WHAT IS NEEDED: Copy the records below character for character.

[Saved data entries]

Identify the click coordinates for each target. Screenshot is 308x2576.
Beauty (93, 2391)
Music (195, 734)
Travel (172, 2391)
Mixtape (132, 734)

EXERCISE SOLUTION:
Identify the click coordinates for each target. Screenshot is 308x2576.
Beauty (93, 2391)
Music (195, 734)
Travel (172, 2391)
Mixtape (132, 734)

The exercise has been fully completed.